**GIVEN PASSAGE**
Fortunately, the international travel scene was improving, so during the summer there were many more international charter flights into Mongolia, some of them run by other airlines though still authorized by the Mongolian government. The process changed, so we were able to buy tickets into the country directly from airlines or Mongolian travel agents. I found out that Turkish Airlines had no restrictions against chihuahuas, though by this point I’d asked the vet to re-label them Jack Russell-type mixes anyway. We originally had tickets back to the US via Seoul, and then from LAX back to UB on Turkish via Istanbul at the end of July. We’d have three and a half weeks to do dog paperwork in San Diego.

We were excited about the idea of flying all the way around the globe. But of course, things changed again, and our Korean Airlines flight through Seoul was cancelled at the last minute because Mongolia had sent some covid-positive passengers to Korea, and Korea wanted a break from Mongolia for a while. Three days before our flight, I got us seats on Turkish airlines from UB to LAX via Istanbul. After a desperate taxi trip across the city to get to the travel agency before they closed at 6 pm to pay for our tickets by credit card, I even was able to buy them.

**Saved data entries**
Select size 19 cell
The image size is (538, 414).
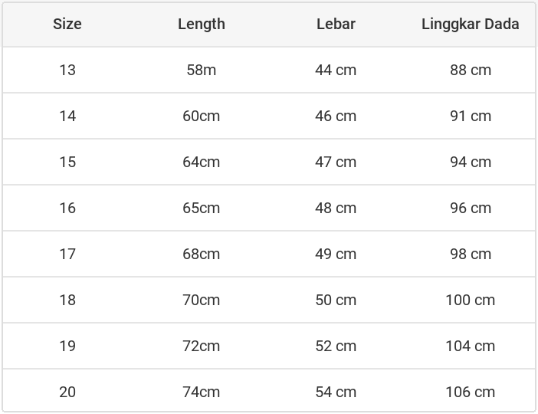tap(67, 346)
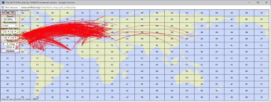Open the year dropdown showing 2018
Viewport: 271px width, 102px height.
pyautogui.click(x=10, y=47)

**ABOUT THIS TASK**
Resume the account of the pandemic-era flights between Mongolia and the United States, picking up after its final sentence.

**SOLVED PROBLEM**
When we got back to the US, I started on the dog process right away. We’d double-checked with the national veterinary authority that the process was still basically the same. It was, except that we could bring the dogs home from the airport if they had a negative covid result within 72 hours of departure from the US. Impossible to guarantee, since the covid lab for canines was still saying four to seven business days for results (it took four days, so 96 hours). They would have to quarantine in UB pending a negative covid result on arrival.

So, in the end, I went through essentially the same process, only this time, we were importing our dogs via Turkey, which was a much longer trip. I had decided to break the trip up and spend two nights in Turkey, in a rural hotel near the Istanbul Airport, because it wasn’t too difficult to bring our dogs into Turkey (you just need a recent rabies shot and international health certificate). The only trick was that they required the USDA form to be certified within two days of the flight, so I had to do it twice again, once for the Mongolian import permit and once for the Turkish Airlines flight, picking up the latter on Friday afternoon before our Sunday departure.

At the airport

Have I mentioned that we really love our dogs? Especially after spending 24/7 with them for over a year during the pandemic. Emerson grew up with them and is especially strongly attached.

So, a summary of the final process last July 2021:

For the Mongolian import permit: a covid test, rabies certificate, and veterinary exam to get the certified USDA export permit (international health certificate, listing the negative covid result for each animal), sent to Mongolia by email with copies of everything and my passport and a petition explaining why I was bringing the dogs, including pet information (breed, color, age, weight, microchip number), our address in the US, our exact itinerary to UB, our address in UB, and my employment information. There was also a small fee attached to this, which I had to pay in Mongolian tugrugs. The Mongolian certificate is required for entry to Mongolia still, as far as I know, though most pet travel websites still don’t list it as a requirement.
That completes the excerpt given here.